If you don’t think that agreement is eroding, consider that the main argument at the State House for letting people with concealed-weapons permits carry their guns into bars is that it would be dangerous to go into some bars and restaurants if they had to leave their guns in the car. Which begs the question: Why in the world are they going to that bar or restaurant?
Rep. Rutherford’s client might well have been found not guilty even if we didn’t have our stand-your-ground law — just like George Zimmerman was found not guilty in the killing of Trayvon Martin in Florida, after a special prosecutor reversed the police decision not to bring charges because of that law.
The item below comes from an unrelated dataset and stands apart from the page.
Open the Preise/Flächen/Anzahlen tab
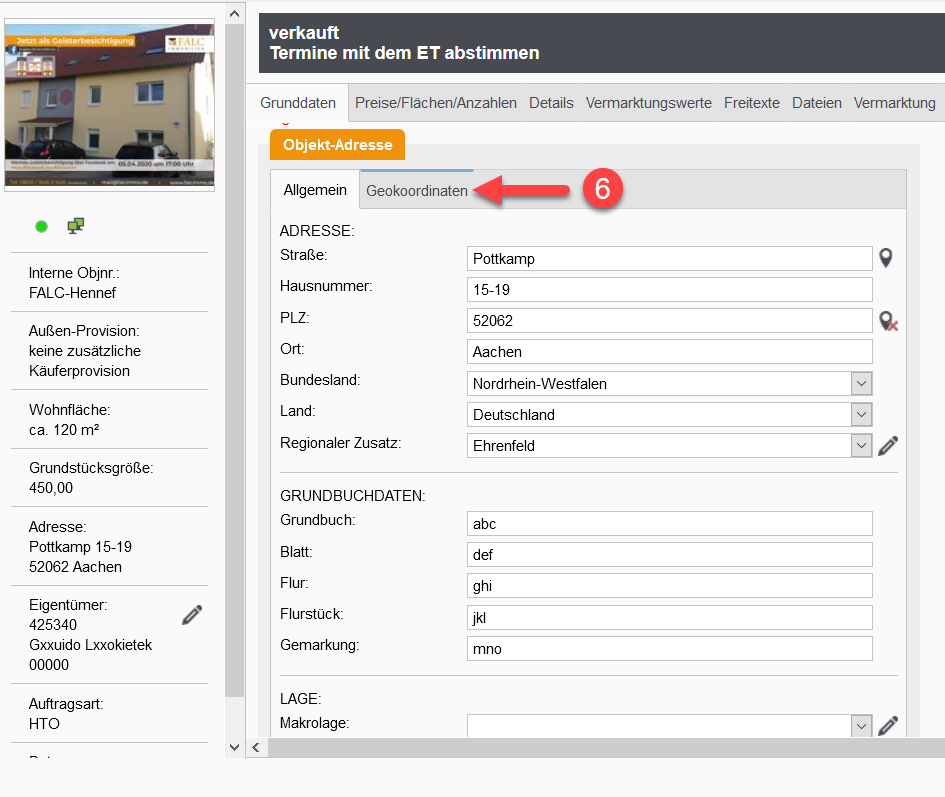This screenshot has width=945, height=797. [x=436, y=103]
But as with Mr. Zimmerman, that decision would have been based on the facts in the case — whether he really did fear for his life, whether he was acting with reckless disregard for the safety of innocent bystanders, for instance.
Instead, the decision about Mr. Rutherford’s client was made by our Legislature, based on the dubious theory that we are better off if well-meaning, law-abiding citizens shoot people whenever they perceive a threat. Even if their aim isn’t particularly good. Even if they’re wrong about whether there was an actual threat. Even if they kill innocent bystanders.
It’s one thing to shoot when someone breaks into your house. Or when a thug on the street points a gun at you and there’s no way to escape.
But shouldn’t we at least consider not talking to strangers, and not hanging out in places we know to be dangerous, as our parents taught us as children? When we find ourselves in an argument that’s escalating toward a fight, shouldn’t we at least consider walking away? When a carload of rowdy girls follows our daughter home, even if one of them fires a shot, shouldn’t we at least consider simply getting everyone inside, and calling 911?